##### Fragmento #####
En la organización del trabajo
industrial, la influencia de la fábrica sobre el estado fisiológico y mental de
los obreros, no ha sido absolutamente tomada en cuenta. La industria moderna se
encuentra basada sobre la concepción máxima al precio más bajo, a fin de que un
individuo o un grupo de individuos ganen el mayor dinero posible. Se encuentra
desarrollada sin idea de la naturaleza verdadera de los seres humanos que
manejan las máquinas, y sin la preocupación de lo que pueda producir sobre
ellos y su descendencia, la vida artificial impuesta por la fábrica. La
construcción de las grandes ciudades no se ha hecho tampoco tomándonos
mayormente en cuenta. La forma y dimensiones de los edificios modernos se ha
inspirado en obtener la ganancia máxima por metro cuadrado de terreno y
ofrecerlos a los arrendatarios de oficinas y departamentos a quienes convengan.
Se ha llegado así a la construcción de edificios gigantes que acumulan en un
espacio restringido, masas considerables de individuos. Éstos las habitan con
placer, porque gozan del confort y del lujo, sin darse cuenta de que están en
cambio privados de lo necesario. La ciudad moderna se compone de estas
habitaciones monstruosas y de calles oscuras, llenas de aire impregnado de
humo, polvo, vapores de bencina y los productos de su combustión, desgarradas
por el estrépito de los tranvías y camiones y llenas sin cesar de una inmensa
muchedumbre. Es evidente que no se han construido para el bien de sus
habitantes.
Nuestra vida se halla asimismo
influenciada en una inmensa medida por los periódicos. La publicidad está hecha
únicamente en interés de los productores y jamás de los consumidores. Por
ejemplo, se hace creer al público que el pan blanco es superior al pan negro.
##### Material proporcionado #####
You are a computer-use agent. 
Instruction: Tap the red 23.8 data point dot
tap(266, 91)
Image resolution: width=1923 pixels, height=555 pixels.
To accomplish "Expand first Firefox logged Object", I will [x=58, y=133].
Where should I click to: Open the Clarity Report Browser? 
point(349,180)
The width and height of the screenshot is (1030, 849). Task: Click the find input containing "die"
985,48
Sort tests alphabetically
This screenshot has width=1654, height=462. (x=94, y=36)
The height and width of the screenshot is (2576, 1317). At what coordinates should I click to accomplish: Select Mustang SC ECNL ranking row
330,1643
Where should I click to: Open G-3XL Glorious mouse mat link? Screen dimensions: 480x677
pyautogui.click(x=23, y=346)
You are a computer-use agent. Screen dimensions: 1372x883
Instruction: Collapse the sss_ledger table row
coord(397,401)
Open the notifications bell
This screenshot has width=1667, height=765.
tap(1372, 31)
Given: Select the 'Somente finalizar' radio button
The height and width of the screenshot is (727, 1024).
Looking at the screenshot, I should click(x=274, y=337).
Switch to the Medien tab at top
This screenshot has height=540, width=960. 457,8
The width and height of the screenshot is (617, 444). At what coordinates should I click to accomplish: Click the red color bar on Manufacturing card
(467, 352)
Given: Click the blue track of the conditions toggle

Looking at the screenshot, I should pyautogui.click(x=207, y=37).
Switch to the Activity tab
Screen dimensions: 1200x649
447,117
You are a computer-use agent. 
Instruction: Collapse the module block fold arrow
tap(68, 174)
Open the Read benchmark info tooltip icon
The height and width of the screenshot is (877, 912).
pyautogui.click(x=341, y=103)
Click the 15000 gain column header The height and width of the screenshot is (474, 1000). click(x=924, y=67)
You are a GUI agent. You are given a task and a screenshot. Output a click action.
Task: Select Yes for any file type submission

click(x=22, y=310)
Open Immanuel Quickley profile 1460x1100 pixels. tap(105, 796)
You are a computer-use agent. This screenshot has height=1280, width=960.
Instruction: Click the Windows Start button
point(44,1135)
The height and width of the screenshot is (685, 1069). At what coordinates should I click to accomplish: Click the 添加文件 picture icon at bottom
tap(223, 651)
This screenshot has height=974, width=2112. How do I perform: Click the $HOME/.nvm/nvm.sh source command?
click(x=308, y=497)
#####
__Tareas__
**1.** Reproduce literalmente la parte del fragmento que va de "En la organización" a "a quienes convengan.", ambos incluidos.
**2.** Responde según el fragmento:
(a) ¿En interés de quién está hecha la publicidad?
(b) ¿En qué se ha inspirado la forma y las dimensiones de los edificios modernos?
(c) ¿Qué se hace creer al público sobre el pan?
**3.** Continúa el fragmento sobre la industria, la ciudad moderna y la publicidad a partir de su última oración.
Los ítems no hacen falta para resolver nada.

__Respuestas__
**1.**
En la organización del trabajo
industrial, la influencia de la fábrica sobre el estado fisiológico y mental de
los obreros, no ha sido absolutamente tomada en cuenta. La industria moderna se
encuentra basada sobre la concepción máxima al precio más bajo, a fin de que un
individuo o un grupo de individuos ganen el mayor dinero posible. Se encuentra
desarrollada sin idea de la naturaleza verdadera de los seres humanos que
manejan las máquinas, y sin la preocupación de lo que pueda producir sobre
ellos y su descendencia, la vida artificial impuesta por la fábrica. La
construcción de las grandes ciudades no se ha hecho tampoco tomándonos
mayormente en cuenta. La forma y dimensiones de los edificios modernos se ha
inspirado en obtener la ganancia máxima por metro cuadrado de terreno y
ofrecerlos a los arrendatarios de oficinas y departamentos a quienes convengan.

**2.**
(a) Únicamente en interés de los productores, jamás de los consumidores.
(b) En obtener la ganancia máxima por metro cuadrado de terreno y ofrecerlos a los arrendatarios de oficinas y departamentos a quienes convengan.
(c) Que el pan blanco es superior al pan negro.

**3.**
La harina ha sido cernida de manera más y más completa y privada entonces de
sus principios más útiles. Pero en cambio se conserva mejor y el pan se elabora
más fácilmente. Los molineros y los fabricantes ganan más dinero. Los
consumidores comen, sin duda, un producto inferior. Y en todos los países en
dónde el pan es la parte primordial de la alimentación, las poblaciones
degeneran. Se consumen enormes sumas en la publicidad comercial. De esta
manera, cantidades de productos alimenticios y farmacéuticos inútiles y a
menudo dañinos, se han convertido en una necesidad para los hombres
civilizados. Y es así como la avidez de los individuos bastante hábiles para
dirigir el gusto de las masas populares hacia los productos que necesitan
vender, representa un papel capital en nuestra civilización.
Sin embargo, las influencias
que obran sobre nuestro modo de vivir no tienen siempre el mismo origen. A
menudo en lugar de ejercerse en el interés financiero de los individuos o de
los grupos de individuos, tienen realmente como fin la ventaja general. Pero su
efecto puede ser dañino si aquellos de los cuales emana, aunque honrados,
tienen una concepción falsa o incompleta del ser humano. Ocurre con aquellos
que toman sus deseos, sus sueños o sus doctrinas, por el ser humano concreto.
Edifican una civilización que, destinada por ellos a los hombres, no conviene en
realidad sino a imágenes incompletas o monstruosas del hombre. Los sistemas de
gobierno construidos por piezas en el espíritu de los teóricos no son sino
castillos en el aire. El hombre al cual se aplican los principios de la
Revolución Francesa es tan irreal como aquél que, en las visiones de Marx o de
Lenin, construirá la sociedad futura. No debemos olvidar que las leyes de las
relaciones humanas son todavía desconocidas.
La sociología y la economía
política no son sino ciencias de conjeturas o pseudo ciencias.
Parece, pues, que el medio en
el cual hemos logrado introducirnos gracias a la ciencia, no nos conviene,
porque ha sido construido al azar, sin conocimiento suficiente de la naturaleza
de los seres humanos y sin consideración hacia ellos.